Instructions for the task — Print every line from the start of the data, and when you reach the line with "Task: Select the", include it and stop. Pictures are not part of the copy.

Stored items —
++++++

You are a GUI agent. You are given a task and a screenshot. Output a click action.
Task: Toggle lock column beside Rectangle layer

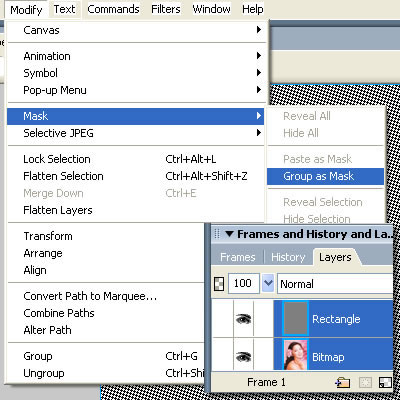pyautogui.click(x=263, y=319)
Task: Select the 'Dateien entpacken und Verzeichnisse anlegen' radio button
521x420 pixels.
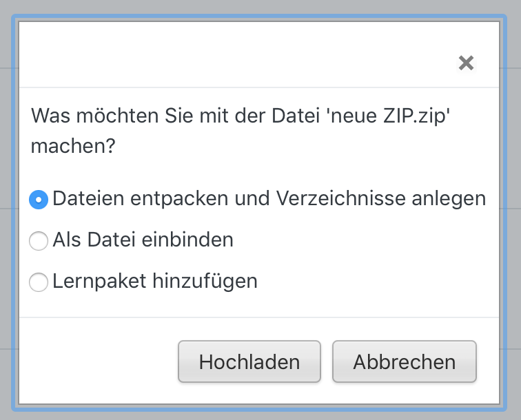Action: pyautogui.click(x=39, y=200)
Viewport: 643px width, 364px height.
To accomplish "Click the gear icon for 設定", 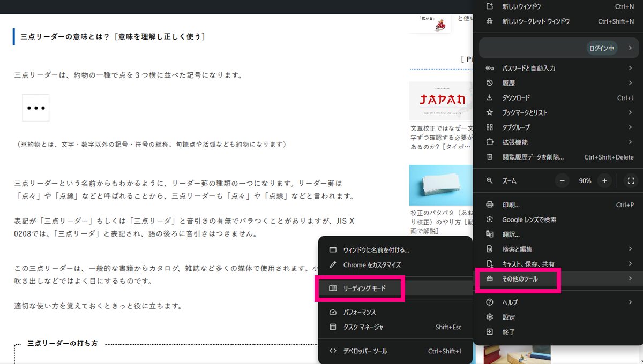I will click(489, 317).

++++++

Result —
You are a GUI agent. You are given a task and a screenshot. Output a click action.
Task: Toggle lock column beside Rectangle layer

pyautogui.click(x=263, y=319)
Task: Select the 'Dateien entpacken und Verzeichnisse anlegen' radio button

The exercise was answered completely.